PROBLEM STATEMENT: Search term "label": please copy every line of the records below that contains it.

TASK INPUT:
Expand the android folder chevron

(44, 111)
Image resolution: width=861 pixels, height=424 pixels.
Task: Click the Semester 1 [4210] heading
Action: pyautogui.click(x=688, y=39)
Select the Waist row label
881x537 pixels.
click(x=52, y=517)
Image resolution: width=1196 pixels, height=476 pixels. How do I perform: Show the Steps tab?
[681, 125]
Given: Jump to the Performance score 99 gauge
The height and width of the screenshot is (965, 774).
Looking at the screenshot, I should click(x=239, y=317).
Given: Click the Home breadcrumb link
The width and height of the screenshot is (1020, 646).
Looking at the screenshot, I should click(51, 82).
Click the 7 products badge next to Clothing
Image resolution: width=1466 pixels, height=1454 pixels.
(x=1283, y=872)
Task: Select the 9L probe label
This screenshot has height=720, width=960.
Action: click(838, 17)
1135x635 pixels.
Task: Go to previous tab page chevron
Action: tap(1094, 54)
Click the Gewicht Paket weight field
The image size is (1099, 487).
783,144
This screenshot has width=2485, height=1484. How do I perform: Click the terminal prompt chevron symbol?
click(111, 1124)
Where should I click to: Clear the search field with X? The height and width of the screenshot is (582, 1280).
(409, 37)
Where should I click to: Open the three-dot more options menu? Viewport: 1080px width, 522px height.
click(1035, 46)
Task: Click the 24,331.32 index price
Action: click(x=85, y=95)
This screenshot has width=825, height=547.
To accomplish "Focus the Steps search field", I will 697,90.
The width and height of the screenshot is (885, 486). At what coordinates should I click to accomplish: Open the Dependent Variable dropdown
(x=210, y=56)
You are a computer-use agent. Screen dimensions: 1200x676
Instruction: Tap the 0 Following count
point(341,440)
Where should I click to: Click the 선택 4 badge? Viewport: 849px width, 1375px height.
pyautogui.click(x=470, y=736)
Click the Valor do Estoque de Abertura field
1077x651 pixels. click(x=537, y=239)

TASK OUTPUT:
Select the Waist row label
Task: Select the 9L probe label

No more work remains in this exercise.